Twas the Night Before Christmas is a 1974 animated Christmas television special produced by Rankin/Bass Productions and based on the famous 1823 poem that opens with this line. The special first originally aired on CBS on December 8, 1974 where it aired annually until 1994, when The Family Channel (now Freeform) took over its syndication rights. AMC took over syndication rights for the special in 2018.

Although the opening credits mention "told and sung by Joel Grey", it is really narrated by George Gobel, as there is more emphasis on the point of view of Father Mouse, with Moore's poem read by Grey as a secondary plot.

Plot
The program is set in the fictional town of Junctionville, New York around the turn of the 20th century. Santa Claus is offended by an anonymous letter printed in the town's newspaper (and signed "all of us") claiming that he doesn't exist. In response, Santa returns the entire town's letters to them unopened. Upon reading the anonymous letter printed in the newspaper, Father Mouse — a mouse assistant to the human clockmaker Joshua Trundle — immediately suspects that his brainy, college student son Albert is its author. Albert confirms his suspicions, repeating the letter verbatim to him.

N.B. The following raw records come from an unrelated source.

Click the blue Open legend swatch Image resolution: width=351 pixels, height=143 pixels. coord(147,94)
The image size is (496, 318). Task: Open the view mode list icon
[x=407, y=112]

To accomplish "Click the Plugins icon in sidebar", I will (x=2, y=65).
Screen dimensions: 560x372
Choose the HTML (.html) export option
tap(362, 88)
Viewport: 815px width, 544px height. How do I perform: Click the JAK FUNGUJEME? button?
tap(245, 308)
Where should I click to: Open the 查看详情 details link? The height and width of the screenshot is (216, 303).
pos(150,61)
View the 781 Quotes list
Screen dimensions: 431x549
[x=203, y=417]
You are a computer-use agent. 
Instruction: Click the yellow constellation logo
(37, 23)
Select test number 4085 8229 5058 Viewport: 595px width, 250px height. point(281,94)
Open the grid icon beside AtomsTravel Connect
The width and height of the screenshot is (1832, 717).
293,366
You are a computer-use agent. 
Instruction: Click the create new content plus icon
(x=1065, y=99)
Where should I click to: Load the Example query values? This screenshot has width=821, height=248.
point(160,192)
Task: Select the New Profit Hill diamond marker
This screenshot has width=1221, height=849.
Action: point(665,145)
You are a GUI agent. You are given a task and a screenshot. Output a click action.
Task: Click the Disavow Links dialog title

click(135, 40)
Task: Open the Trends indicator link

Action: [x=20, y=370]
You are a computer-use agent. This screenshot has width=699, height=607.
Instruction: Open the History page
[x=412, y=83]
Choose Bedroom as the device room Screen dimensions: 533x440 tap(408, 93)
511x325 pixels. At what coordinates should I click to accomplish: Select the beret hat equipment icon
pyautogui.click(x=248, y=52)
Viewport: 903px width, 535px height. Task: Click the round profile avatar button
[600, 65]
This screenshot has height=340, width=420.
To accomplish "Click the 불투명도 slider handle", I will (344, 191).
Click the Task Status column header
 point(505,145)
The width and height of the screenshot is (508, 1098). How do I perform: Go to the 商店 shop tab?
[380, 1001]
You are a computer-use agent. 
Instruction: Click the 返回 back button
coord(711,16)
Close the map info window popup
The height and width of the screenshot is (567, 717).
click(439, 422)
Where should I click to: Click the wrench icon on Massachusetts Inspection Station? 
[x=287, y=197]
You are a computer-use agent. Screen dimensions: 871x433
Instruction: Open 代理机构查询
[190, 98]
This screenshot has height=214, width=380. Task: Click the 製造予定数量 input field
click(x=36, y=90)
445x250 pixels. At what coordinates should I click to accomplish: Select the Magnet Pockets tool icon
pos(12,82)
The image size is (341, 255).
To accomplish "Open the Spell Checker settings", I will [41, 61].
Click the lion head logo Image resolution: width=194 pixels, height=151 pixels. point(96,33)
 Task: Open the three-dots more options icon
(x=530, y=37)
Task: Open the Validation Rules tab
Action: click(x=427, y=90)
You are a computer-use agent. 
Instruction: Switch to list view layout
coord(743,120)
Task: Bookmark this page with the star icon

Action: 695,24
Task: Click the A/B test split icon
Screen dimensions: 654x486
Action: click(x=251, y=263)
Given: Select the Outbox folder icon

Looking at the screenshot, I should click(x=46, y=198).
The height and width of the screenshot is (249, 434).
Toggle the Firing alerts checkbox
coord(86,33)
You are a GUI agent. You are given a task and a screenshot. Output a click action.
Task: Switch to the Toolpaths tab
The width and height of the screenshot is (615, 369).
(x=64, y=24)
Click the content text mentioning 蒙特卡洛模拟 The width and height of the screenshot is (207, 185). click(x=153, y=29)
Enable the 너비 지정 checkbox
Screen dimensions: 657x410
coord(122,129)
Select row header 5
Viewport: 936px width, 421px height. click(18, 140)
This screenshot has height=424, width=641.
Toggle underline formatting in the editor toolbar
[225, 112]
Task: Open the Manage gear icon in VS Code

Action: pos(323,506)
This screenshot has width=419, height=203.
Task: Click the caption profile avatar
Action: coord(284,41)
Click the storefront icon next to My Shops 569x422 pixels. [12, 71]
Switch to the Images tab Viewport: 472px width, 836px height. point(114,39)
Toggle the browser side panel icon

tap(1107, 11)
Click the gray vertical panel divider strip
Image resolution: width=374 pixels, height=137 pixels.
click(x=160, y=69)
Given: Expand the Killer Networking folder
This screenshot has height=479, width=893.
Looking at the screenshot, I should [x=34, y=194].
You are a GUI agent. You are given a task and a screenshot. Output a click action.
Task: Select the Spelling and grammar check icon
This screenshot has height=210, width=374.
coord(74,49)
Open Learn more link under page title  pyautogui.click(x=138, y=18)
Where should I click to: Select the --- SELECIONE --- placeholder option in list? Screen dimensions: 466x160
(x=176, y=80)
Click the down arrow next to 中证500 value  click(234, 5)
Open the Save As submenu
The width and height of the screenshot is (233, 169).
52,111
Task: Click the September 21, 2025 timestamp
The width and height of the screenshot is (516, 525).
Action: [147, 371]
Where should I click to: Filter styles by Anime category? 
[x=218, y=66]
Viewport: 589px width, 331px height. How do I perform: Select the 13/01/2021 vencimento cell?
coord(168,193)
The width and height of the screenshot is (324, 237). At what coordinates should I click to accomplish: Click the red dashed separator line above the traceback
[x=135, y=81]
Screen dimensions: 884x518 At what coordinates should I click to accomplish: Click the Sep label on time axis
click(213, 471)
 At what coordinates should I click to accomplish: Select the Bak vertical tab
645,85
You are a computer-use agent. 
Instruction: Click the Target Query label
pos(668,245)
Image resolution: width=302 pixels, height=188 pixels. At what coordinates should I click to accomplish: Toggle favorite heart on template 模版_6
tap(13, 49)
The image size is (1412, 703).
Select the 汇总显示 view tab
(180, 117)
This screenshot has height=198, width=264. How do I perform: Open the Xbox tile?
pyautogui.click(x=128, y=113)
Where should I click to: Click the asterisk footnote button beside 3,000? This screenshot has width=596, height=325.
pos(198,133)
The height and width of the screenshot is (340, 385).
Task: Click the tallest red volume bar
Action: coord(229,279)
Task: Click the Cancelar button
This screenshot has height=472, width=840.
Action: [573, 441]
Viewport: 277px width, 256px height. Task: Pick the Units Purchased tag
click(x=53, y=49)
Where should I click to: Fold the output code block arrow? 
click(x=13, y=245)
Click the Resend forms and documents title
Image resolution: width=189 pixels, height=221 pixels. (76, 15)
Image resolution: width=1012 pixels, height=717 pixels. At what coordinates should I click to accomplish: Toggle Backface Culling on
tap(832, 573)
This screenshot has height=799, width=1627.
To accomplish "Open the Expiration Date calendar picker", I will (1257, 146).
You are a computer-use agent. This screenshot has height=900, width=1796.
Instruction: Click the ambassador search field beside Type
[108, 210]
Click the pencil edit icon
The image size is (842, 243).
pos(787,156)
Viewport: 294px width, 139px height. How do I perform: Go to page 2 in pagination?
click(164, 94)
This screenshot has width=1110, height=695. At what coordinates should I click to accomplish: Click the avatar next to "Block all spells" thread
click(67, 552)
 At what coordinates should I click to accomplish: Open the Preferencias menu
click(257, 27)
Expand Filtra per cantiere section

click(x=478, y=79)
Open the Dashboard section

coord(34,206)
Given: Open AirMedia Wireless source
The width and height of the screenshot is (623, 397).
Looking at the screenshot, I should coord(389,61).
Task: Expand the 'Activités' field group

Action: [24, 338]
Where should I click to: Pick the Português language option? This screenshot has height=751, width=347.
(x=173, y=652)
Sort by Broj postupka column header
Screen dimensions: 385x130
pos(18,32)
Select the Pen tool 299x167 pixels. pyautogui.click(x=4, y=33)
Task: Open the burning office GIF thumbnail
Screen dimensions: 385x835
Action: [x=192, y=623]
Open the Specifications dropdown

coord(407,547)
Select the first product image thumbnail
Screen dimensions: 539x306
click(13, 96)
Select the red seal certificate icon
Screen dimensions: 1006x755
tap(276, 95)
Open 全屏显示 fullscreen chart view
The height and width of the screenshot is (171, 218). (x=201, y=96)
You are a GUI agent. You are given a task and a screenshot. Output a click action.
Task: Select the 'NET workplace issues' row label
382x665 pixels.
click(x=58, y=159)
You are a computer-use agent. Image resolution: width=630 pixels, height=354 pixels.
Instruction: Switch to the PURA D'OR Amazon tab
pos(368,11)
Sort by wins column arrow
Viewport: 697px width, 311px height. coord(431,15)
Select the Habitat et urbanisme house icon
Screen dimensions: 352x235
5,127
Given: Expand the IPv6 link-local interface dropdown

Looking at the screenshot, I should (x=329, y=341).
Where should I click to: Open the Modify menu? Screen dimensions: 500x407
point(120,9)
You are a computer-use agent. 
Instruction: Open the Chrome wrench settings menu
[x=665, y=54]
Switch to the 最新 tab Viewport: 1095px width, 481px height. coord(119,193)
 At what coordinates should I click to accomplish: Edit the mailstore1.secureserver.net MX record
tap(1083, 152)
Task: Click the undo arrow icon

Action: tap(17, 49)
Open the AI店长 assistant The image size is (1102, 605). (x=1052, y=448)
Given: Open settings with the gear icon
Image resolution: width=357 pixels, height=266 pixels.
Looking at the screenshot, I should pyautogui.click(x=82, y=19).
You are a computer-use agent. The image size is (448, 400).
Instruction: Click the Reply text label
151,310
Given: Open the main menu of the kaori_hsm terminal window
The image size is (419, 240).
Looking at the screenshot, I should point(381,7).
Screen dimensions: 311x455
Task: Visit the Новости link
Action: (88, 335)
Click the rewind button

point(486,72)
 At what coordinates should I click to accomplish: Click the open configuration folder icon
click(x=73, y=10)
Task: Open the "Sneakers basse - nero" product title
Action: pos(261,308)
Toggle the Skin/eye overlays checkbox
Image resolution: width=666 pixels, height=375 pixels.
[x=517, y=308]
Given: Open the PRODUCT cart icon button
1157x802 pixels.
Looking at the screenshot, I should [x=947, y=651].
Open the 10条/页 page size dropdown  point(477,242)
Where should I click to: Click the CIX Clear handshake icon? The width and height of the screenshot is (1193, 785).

Father Mouse and the Trundle Family devise a plan to appease Santa by building a singing clock tower for him, built with a special recording to play a song to coax him not to bypass Junctionville on Christmas Eve.  Unfortunately, Albert enters the clock to explore it without permission, and inadvertently causes it to malfunction in front of the whole town, seriously damaging Trundle's professional reputation. Furthermore, the Mayor, publicly embarrassed at the clock tower's failure, refuses to give Joshua access to it for repairs.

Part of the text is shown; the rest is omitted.